Before you can use the azure_ai extension, it must be allowed and installed with your database:

  1. Allowlist configuration: Add the extension to your allowlist by running SHOW azure.extensions;.
  2. Installation: Connect to your target database and execute the following command to install the extension:
CREATE EXTENSION IF NOT EXISTS azure_ai;

Schema creation

Once installed, the extension creates four schemas within the database:

Schema Description
azure_ai Contains the configuration table and functions for interacting with the extension.
azure_cognitive Contains functions and composite types related to Azure Cognitive Services.
azure_ml Contains functions related to Azure Machine Learning inference.
azure_openai Contains the functions related to Azure OpenAI.

Configuring the extension

The extension creates the azure_ai.settings table, which is crucial in configuring and managing the extension settings. The table securely hosts endpoint and key settings related to the Azure AI Services you integrate into your database. To configure the extension, provide the necessary endpoints and API keys for authentication.

  1. Setting values:

    • The azure_ai.set_setting() function allows you to set various configuration values for Azure AI services. You can assign values to specific keys using this function.
    • For example, you can set the Azure OpenAI endpoint and provide the corresponding subscription key using the following commands:
    SELECT azure_ai.set_setting('azure_openai.endpoint', '{endpoint}');
    SELECT azure_ai.set_setting('azure_openai.subscription_key', '{api-key}');
    
  2. Retrieving settings:

    • The azure_ai.get_setting() function lets you retrieve the values you previously set using set_setting().
    • Specify the key of the setting you want to view, and the function returns the associated value.
    • For instance, to verify the settings written in the configuration table, use:
    SELECT azure_ai.get_setting('azure_openai.endpoint');
    SELECT azure_ai.get_setting('azure_openai.subscription_key');
    

Access keys and security

Your Azure AI access keys are similar to your account's root passwords. It's crucial to handle them with care. The best approach is to use Azure Key Vault to manage and rotate your keys.
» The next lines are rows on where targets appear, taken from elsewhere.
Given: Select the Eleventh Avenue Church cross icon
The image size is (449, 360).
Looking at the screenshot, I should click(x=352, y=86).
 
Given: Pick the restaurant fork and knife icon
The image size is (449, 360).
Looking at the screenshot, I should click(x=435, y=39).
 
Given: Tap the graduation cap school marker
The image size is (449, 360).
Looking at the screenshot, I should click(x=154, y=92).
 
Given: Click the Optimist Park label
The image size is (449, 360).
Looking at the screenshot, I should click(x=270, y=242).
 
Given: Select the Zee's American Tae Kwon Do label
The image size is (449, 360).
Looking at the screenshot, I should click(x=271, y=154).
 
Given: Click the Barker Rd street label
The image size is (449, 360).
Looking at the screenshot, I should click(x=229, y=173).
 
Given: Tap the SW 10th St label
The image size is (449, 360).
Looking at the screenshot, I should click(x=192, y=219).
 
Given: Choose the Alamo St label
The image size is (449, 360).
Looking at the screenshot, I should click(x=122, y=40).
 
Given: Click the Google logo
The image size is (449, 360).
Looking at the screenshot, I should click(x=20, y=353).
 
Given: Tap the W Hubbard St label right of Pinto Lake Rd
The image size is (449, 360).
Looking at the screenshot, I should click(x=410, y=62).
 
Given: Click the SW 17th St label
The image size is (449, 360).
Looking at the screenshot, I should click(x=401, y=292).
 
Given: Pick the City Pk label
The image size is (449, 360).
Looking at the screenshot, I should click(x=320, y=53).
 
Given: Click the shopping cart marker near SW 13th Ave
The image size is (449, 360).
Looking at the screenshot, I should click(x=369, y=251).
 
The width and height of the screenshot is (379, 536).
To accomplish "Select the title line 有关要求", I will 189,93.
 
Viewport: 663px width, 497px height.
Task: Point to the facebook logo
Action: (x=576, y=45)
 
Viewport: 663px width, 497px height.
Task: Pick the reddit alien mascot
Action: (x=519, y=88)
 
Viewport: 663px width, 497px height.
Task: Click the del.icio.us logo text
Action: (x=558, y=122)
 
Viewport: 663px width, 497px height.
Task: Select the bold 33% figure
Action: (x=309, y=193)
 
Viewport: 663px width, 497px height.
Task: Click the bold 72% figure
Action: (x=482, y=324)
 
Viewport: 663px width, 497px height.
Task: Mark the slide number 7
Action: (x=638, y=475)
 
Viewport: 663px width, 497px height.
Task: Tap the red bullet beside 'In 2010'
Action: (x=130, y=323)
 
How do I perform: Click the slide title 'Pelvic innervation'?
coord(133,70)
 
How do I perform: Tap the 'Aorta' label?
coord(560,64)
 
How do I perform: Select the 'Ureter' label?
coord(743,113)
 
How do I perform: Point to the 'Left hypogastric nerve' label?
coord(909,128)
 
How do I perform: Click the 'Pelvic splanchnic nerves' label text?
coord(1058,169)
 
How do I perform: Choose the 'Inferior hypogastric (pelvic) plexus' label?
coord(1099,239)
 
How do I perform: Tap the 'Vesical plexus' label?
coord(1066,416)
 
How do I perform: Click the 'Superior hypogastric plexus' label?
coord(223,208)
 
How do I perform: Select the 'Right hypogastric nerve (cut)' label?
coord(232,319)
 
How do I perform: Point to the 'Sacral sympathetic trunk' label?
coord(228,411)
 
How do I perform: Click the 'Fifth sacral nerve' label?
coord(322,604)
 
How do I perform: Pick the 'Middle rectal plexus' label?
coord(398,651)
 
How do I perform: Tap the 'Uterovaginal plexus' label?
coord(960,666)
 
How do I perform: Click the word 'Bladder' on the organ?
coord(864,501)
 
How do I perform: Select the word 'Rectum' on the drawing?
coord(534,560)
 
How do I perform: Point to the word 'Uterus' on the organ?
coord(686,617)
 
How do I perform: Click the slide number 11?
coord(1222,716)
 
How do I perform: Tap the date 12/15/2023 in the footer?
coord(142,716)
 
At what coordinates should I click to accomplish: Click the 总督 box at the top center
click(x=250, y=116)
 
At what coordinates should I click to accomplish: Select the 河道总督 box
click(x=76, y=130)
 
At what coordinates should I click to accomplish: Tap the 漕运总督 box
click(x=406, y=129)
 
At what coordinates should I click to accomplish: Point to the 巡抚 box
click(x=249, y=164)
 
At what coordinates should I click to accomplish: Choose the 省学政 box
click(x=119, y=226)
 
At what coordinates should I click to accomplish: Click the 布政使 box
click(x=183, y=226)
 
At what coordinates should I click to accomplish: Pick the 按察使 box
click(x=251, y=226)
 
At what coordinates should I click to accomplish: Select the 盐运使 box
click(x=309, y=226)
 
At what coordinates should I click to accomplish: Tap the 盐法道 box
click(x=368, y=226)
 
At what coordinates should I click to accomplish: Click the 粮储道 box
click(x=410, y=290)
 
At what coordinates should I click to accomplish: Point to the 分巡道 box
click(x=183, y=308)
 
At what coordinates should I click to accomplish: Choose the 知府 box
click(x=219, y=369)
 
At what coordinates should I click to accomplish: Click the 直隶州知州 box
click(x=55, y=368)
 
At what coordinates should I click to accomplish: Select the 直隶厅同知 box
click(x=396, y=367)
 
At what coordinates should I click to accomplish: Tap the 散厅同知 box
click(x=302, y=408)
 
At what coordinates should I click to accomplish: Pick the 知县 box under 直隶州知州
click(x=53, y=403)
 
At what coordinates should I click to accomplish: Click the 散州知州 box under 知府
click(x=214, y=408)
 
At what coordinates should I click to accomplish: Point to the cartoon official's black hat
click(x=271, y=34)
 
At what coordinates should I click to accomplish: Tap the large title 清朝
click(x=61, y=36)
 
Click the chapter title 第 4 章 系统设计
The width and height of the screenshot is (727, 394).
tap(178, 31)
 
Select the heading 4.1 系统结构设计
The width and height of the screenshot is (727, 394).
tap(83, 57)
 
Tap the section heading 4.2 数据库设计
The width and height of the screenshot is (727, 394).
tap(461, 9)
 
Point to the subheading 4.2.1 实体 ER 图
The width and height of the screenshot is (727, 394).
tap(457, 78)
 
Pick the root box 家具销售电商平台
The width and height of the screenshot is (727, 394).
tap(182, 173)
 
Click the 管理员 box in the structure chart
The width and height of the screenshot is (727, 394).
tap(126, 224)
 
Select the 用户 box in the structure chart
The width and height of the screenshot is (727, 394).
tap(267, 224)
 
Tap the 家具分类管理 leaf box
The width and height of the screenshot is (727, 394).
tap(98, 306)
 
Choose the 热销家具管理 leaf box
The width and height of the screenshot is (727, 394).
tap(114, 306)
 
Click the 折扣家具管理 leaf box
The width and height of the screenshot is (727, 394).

Users who need to manage service keys used by the extension require the azure_ai_settings_manager role in the database. Functions that require this role include azure_ai.set_setting() and azure_ai.get_setting().

How does the azure_ai extension work?

Here's a quick example of how easy it is to use the azure_ai extension within an Azure Database for PostgreSQL flexible server:

  • Generating embeddings: You can create embeddings by calling a user-defined function (UDF) inline from SQL. For example:

    SELECT azure_openai.create_embeddings('text-embedding-ada-002', 'Learn about building intelligent applications with azure_ai extension and vector');
    
  • Language services: Need sentiment analysis? It's as simple as a UDF call from SQL:

    SELECT a.* FROM azure_cognitive.analyze_sentiment('The GenAI session was awesome', 'en') a;
    
  • Additional features: You can add vector columns to tables, create HNSW (Hierarchical Navigable Small World) indexes, and perform semantic searches - all powered by the azure_ai extension.